Stefanos Tsivopoulos is a Greek visual artist, filmmaker, writer, and educator, living and working between New York, Amsterdam and Athens. Tsivopoulos is internationally recognized for his experimental research-based films, that merge archival materials, and allegoric narratives, to investigate some of the most urgent sociopolitical and economic issues today. He has written, directed and produced over 30 short and medium length films, in different countries.. 
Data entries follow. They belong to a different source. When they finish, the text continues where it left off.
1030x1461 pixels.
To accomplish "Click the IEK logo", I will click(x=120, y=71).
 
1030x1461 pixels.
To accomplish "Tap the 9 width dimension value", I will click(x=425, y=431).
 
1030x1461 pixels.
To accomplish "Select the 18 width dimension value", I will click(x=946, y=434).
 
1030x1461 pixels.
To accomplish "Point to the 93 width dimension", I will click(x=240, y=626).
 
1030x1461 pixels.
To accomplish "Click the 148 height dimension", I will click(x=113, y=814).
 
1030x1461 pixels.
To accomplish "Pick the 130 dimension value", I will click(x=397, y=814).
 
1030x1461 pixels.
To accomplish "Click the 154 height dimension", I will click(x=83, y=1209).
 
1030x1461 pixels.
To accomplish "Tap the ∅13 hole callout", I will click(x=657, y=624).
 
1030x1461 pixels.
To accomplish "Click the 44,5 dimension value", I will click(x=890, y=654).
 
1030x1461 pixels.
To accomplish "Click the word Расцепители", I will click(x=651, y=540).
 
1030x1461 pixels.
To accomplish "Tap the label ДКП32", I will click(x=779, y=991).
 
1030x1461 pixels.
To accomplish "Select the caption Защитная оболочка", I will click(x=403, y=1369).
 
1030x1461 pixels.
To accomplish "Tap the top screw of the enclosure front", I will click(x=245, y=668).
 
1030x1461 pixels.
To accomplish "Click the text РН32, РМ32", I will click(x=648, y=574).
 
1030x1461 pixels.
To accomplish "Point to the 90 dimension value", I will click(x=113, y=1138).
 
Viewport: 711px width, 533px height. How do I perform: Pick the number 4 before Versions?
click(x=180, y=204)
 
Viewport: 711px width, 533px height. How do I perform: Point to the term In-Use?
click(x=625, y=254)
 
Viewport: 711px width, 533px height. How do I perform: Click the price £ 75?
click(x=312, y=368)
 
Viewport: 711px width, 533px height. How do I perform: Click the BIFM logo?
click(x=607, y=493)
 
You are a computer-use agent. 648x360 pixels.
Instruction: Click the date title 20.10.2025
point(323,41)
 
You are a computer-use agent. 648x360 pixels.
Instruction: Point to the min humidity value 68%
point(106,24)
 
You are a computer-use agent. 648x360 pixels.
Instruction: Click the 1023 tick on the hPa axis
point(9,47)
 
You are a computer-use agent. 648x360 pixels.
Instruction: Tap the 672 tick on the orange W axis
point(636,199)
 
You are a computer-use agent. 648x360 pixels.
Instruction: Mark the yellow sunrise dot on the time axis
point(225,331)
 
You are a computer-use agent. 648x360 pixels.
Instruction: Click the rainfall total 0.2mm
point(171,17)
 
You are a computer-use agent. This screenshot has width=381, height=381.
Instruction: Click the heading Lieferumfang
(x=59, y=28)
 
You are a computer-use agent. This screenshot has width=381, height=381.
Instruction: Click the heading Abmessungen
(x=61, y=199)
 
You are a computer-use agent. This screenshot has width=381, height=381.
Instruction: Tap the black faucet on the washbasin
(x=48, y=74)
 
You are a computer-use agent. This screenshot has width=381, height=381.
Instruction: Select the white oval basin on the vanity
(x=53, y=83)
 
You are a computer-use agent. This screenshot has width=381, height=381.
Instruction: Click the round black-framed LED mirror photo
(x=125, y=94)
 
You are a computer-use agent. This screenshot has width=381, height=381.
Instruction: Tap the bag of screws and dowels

Tsivopoulos participated in renowned periodical exhibitions, including the 2nd CAFAM Biennial Beijing; Manifesta 8, Murcia; 6th Thessaloniki Biennial; EVA Limmerick Biennial; 2nd Xinjiang Biennale; the 1st Athens Biennial; 6th Fotobiennale Mannheim; the 4th Riga Quadrennial; and the quinquennial dOCUMENTA 14, in Kassel. Recent solo exhibitions of his work include Bellas Artes Projects Bataan, Manila (2017); MuCEM, Museum of Civilizations of Europe and the Mediterranean, Marseilles (2014); Cycladic Museum of Art, Athens (2014); MoMUS State Museum of Thessaloniki (2014); Stella Art Foundation, Moscow (2013); ISCP, New York (2011); Museum of Contemporary Art Belgrade (2008)..

In 2013, Tsivopoulos represented Greece in 55th Venice Biennial with History Zero; a multimedia installation consisting of a film in three episodes, an architectural installation, and a publication.

Tsivopoulos teaches contemporary video art at Parsons Fine Arts in New York, and he has been visiting lecturer at the Gerrit Rietveld Akademie, the Rijksakademie van beeldende kunsten, the Bard College, and the Cooper Union.